# [TEXT TO READ]
▼
This was more boring in comparison to previous section, probably because it required writing less code, and just writing more explanations. Writing is thinking, so I tried to do that. Or maybe it was boring because sets are not as exciting as symbolic differentiation. At least when you have high level language.

Exercise 2.59

(define (element-of-set? x set)
  (cond ((null? set) false)
        ((equal? x (car set)) true)
        (else (element-of-set? x (cdr set)))))

(define (adjoin-set x set)
  (if (element-of-set? x set)
      set
      (cons x set)))

(define (union-set set1 set2)
  (fold-left
    (lambda (union next) (adjoin-set next union))
    set1
    set2
  )
)

Exercise 2.60

(define (element-of-set? x set)
  (cond ((null? set) false)
        ((equal? x (car set)) true)
        (else (element-of-set? x (cdr set)))))

O(n), as unique one, but here list could be way longer, so less performant.

(define (adjoin-set x set)
  (cons x set)
)

O(1), lot better than unique one ( O(n)), because we not checking uniqueness.

(define (union-set set1 set2)
  (append set1 set2)
)

Append has complexity O(n) = O(len(set1)) if I'm not mistaken. O(n), better than O(n2).

(define (intersection-set set1 set2)
  (cond ((or (null? set1) (null? set2)) '())
        ((element-of-set? (car set1) set2)        
         (cons (car set1)
               (intersection-set (cdr set1) set2)))
        (else (intersection-set (cdr set1) set2))))

Intersection has same implementation and as a result same asymptotic complexity O(n2), but we expect n to be a lot larger.

So, this approach would suit applications where we will do a lot of adjoins and unions, and not much checking for element or intersections.

Exercise 2.61

(define (adjoin-set x set)
  (cond ((or (null? set) (< x (car set))) (cons x set))
        ((= x (car set)) set)
        (else (cons (car set) (adjoin-set x (cdr set))))))

(adjoin-set 0 (list 1 3))
(adjoin-set 1 (list 1 3))
▲
# [EXTRACTED INFORMATION]
▼
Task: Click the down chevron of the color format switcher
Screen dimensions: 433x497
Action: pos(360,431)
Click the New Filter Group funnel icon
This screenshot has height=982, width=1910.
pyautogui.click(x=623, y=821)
▲
▼
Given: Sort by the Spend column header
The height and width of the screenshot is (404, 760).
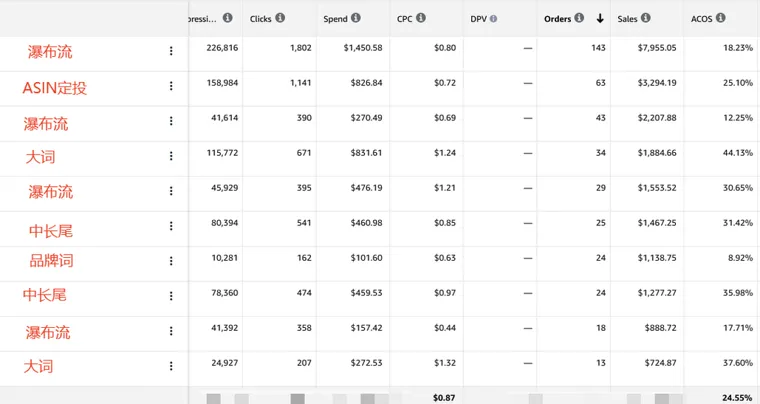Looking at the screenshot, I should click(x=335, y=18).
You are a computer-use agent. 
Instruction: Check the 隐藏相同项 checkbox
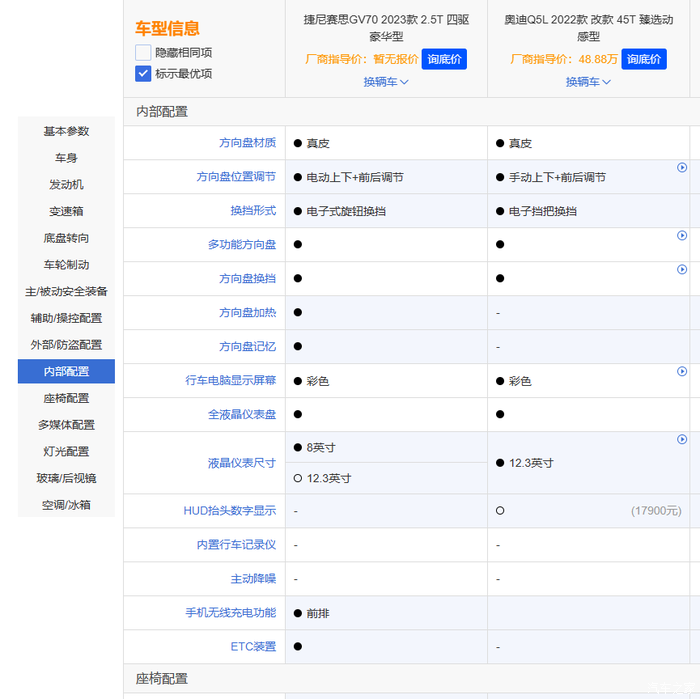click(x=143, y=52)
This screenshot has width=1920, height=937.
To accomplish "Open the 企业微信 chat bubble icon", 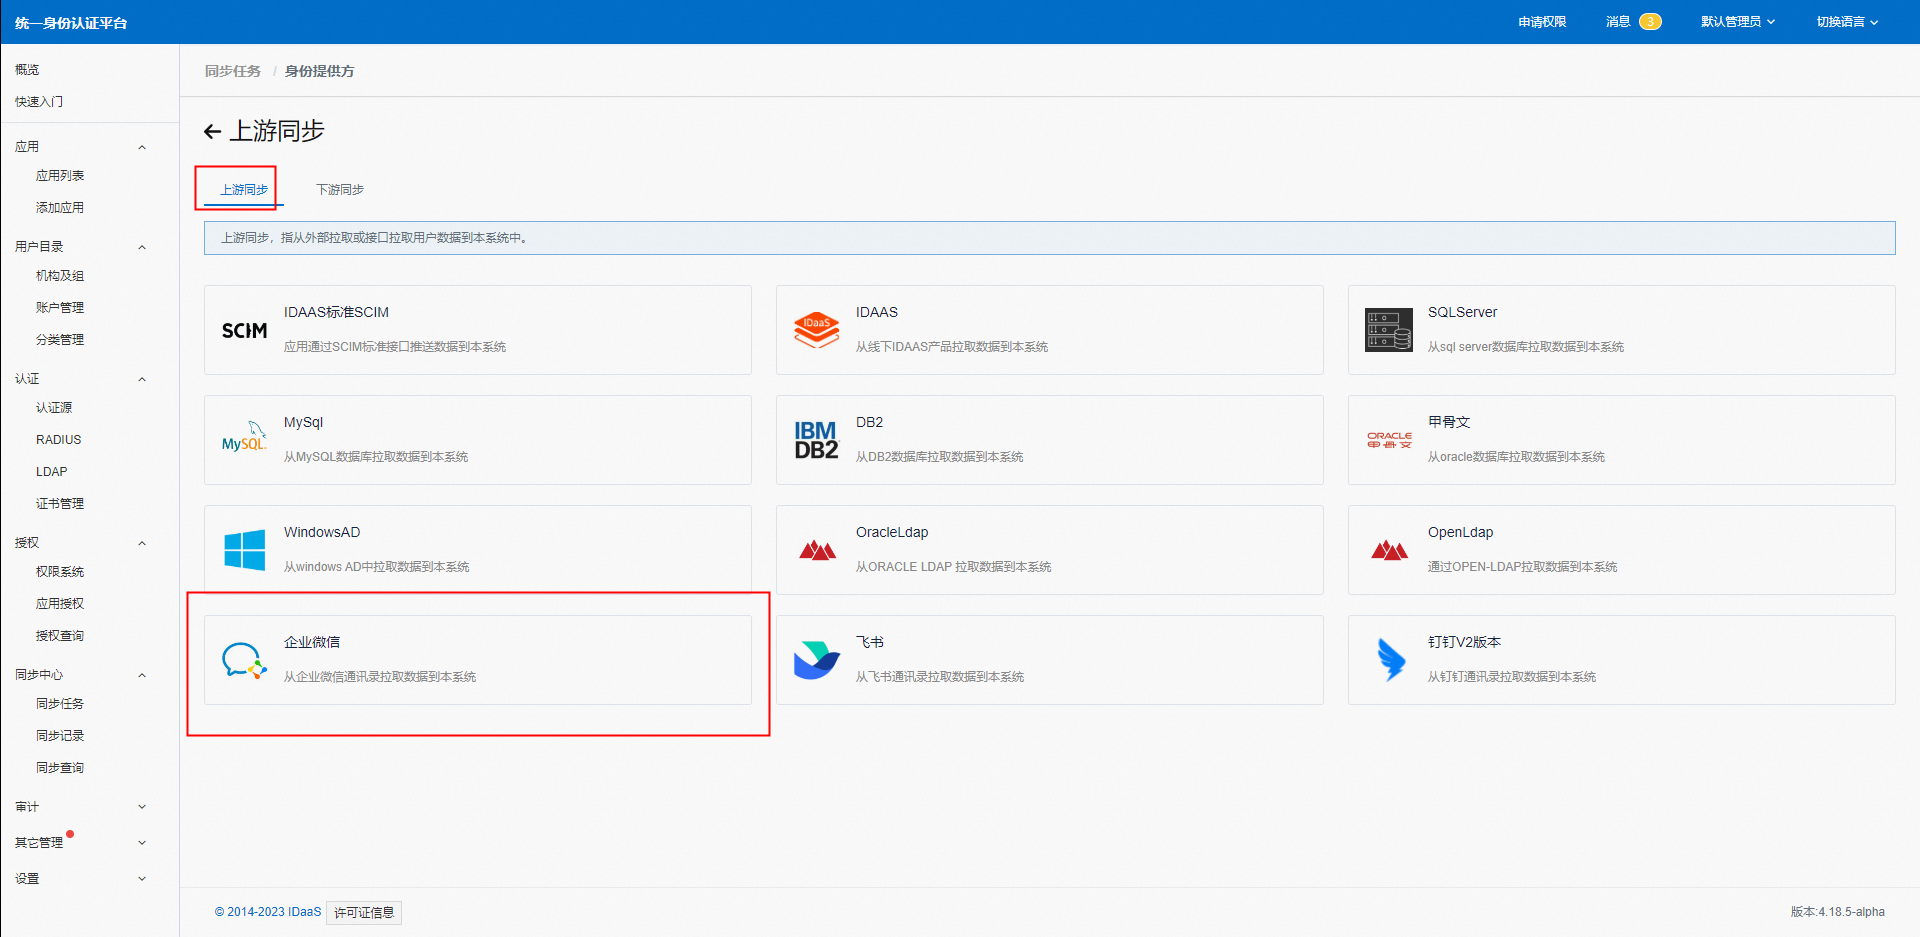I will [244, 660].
▲
# [GIVEN TASK 1]
In the notes on set exercises, which kinds of applications does the author say the duplicate-allowing approach of Exercise 2.60 would suit?
# [GIVEN TASK 2]
Reproduce the part of the notes on set exercises from "Append has complexity" up to and including "(car set1) set2)".

# [TASK OUTPUT 1]
Applications that do many adjoins and unions, with little checking for elements or intersections.

# [TASK OUTPUT 2]
Append has complexity O(n) = O(len(set1)) if I'm not mistaken. O(n), better than O(n2).

(define (intersection-set set1 set2)
  (cond ((or (null? set1) (null? set2)) '())
        ((element-of-set? (car set1) set2)